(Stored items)
——

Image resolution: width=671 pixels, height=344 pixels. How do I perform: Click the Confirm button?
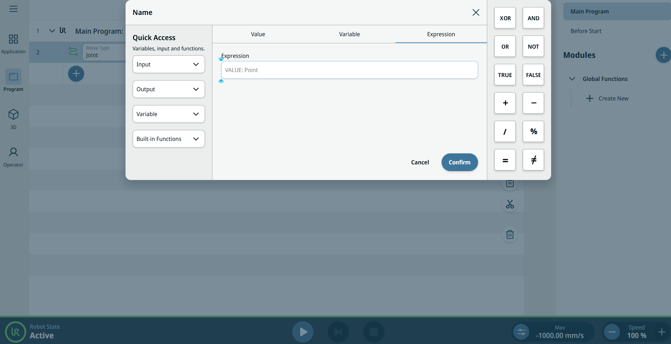click(x=459, y=162)
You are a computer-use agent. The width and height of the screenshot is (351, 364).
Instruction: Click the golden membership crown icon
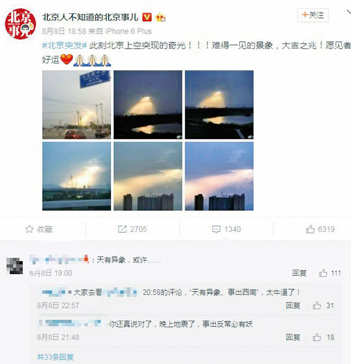[160, 18]
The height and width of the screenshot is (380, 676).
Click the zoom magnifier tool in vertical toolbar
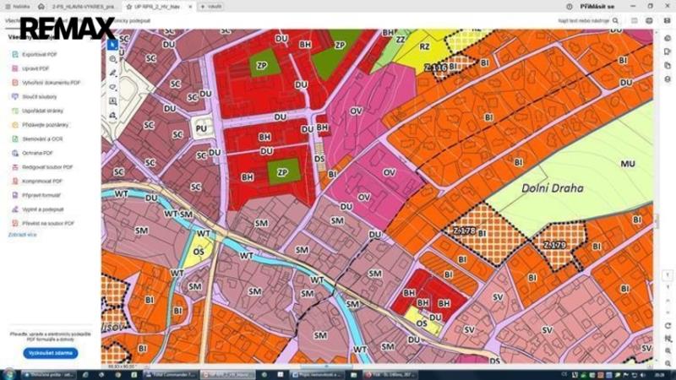pos(112,59)
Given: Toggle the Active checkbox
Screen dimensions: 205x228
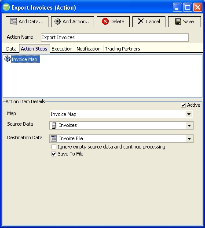Looking at the screenshot, I should 183,105.
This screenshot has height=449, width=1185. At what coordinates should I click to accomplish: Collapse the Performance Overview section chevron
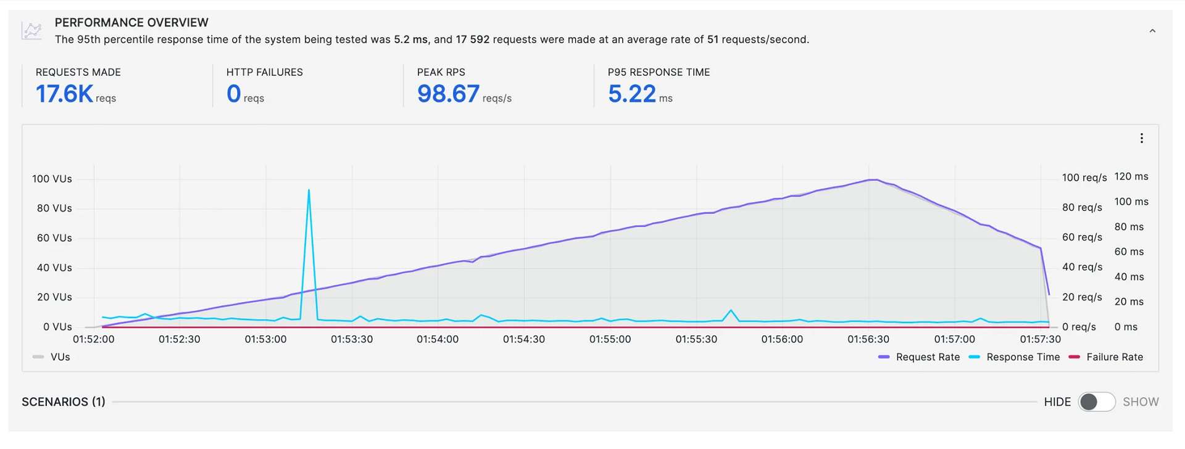click(1152, 31)
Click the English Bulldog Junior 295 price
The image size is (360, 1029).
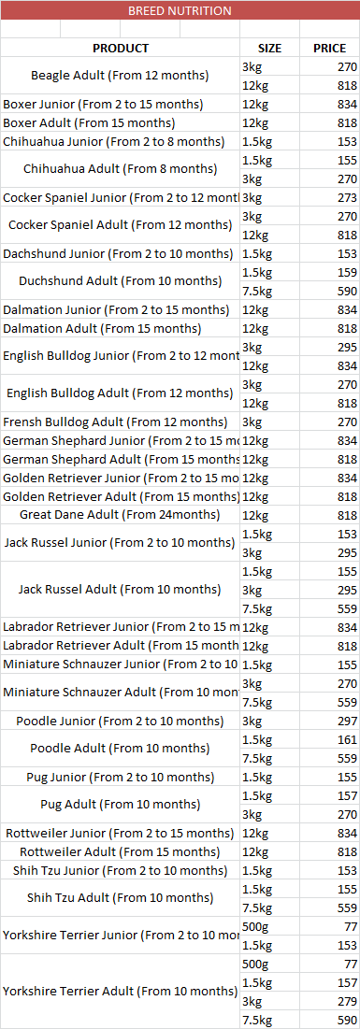(330, 347)
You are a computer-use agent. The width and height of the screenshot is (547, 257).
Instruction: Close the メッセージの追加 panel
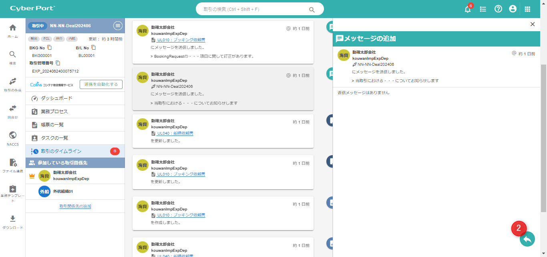(532, 24)
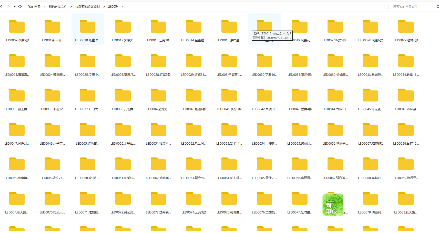Click the search magnifier icon
Viewport: 439px width, 233px height.
tap(437, 7)
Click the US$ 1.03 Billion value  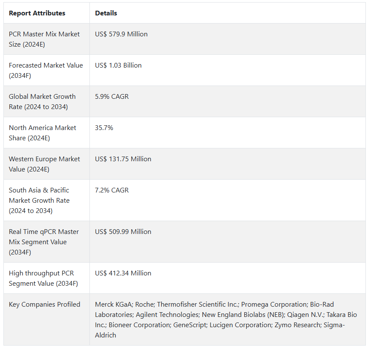point(119,65)
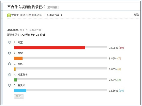The width and height of the screenshot is (142, 106).
Task: Click the yellow 代练 result bar
Action: click(15, 69)
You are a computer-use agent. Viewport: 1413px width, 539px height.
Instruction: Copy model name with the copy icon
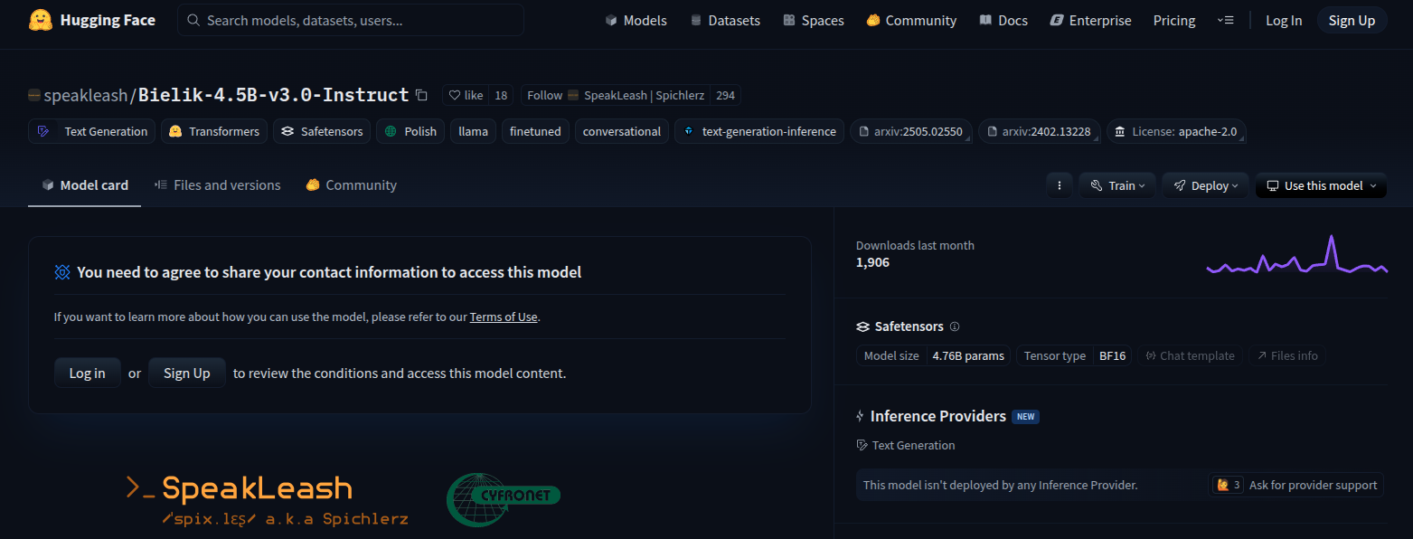pos(421,95)
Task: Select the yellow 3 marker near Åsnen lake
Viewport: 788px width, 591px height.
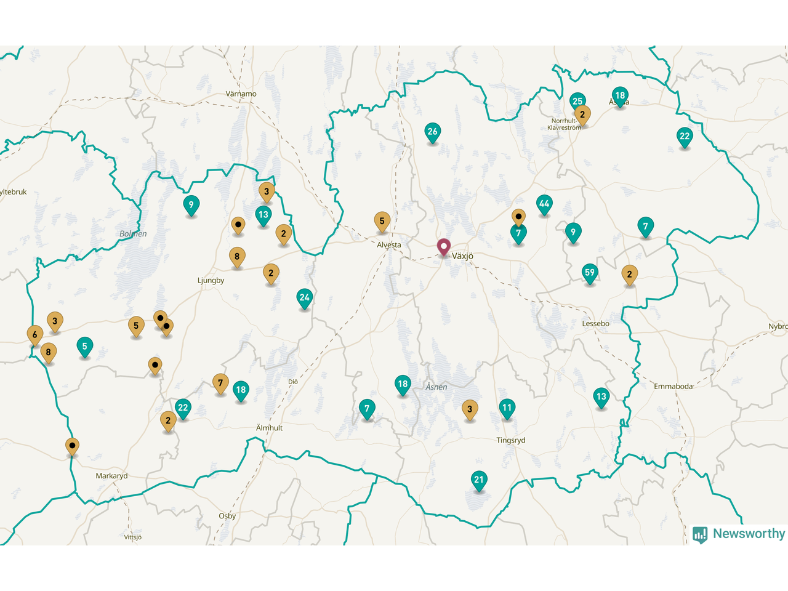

——

- **Brief**
Your answer should consist of every line from the entries that holds "agent".

- **Solution for this exercise**
You are a computer-use agent. The width and height of the screenshot is (351, 364).
You are a computer-use agent. The width and height of the screenshot is (547, 257).
You are a computer-use agent. Viewport: 1413px width, 539px height.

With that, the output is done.